Project-Based Learning (PBL) is an emerging teaching/learning strategy. The traditional teaching/learning model has students passively “receiving content” from the teacher, practicing with homework, memorizing for the next exam and then – tragically – often forgetting it all.  

PBL offers a different experience where the teacher helps students form small teams and then challenges each team to work on a demanding problem over the course of weeks.  The ideal problem is socially important, located in the real world — preferably in the students’ community, and requires mature application of STEM knowledge.

 The complexity of the problem is such that it has no right or wrong answer, a situation often troubling to students used to formulaic learning.  Rather, the team must devise its own procedures for problem framing, formulation, and resolution. In the course of this effort, where now the teacher is mentor or coach, students experience discovery learning — in sharp contrast to taking lecture notes.  

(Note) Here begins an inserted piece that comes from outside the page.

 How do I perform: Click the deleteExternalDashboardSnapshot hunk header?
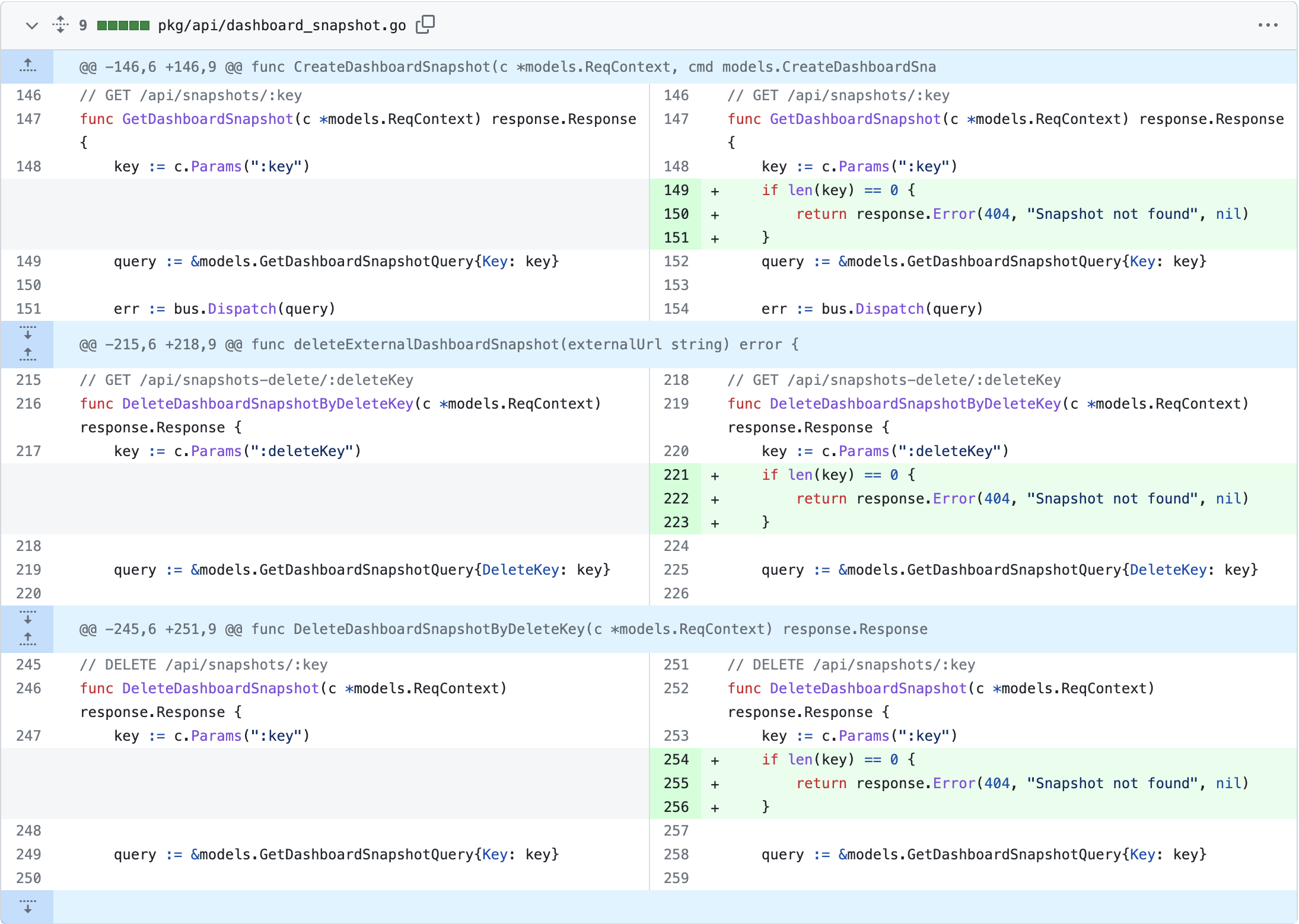[439, 345]
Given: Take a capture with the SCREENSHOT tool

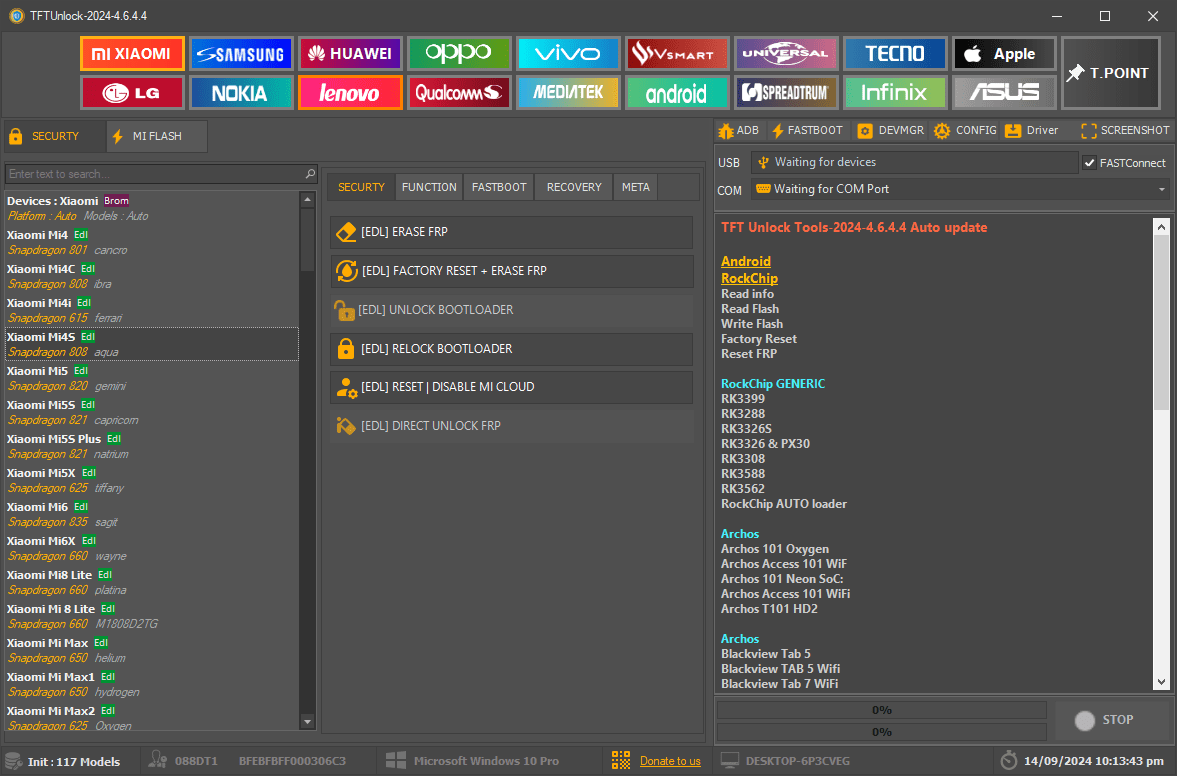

They also must develop 21st Century skills involving cooperation, collaboration, conflict resolution and reaching out to local professionals who work in the domain of the assigned problem.  The team’s problem resolution is typically presented in a final written report and public oral presentation, often with local stakeholders attending.  

BLOSSOMS PBL units are designed for the teacher who wants to give PBL a try, but isn’t sure just how to get started. Each of the units is developed to provide a teacher with all the resources and scaffolding needed to lead a three to five-week classroom project. To begin, each unit kicks off from a BLOSSOMS video lesson,  providing the teacher with anchoring content and direction. 

All content from BLOSSOMS is OER, Open Education Resources, freely available to all.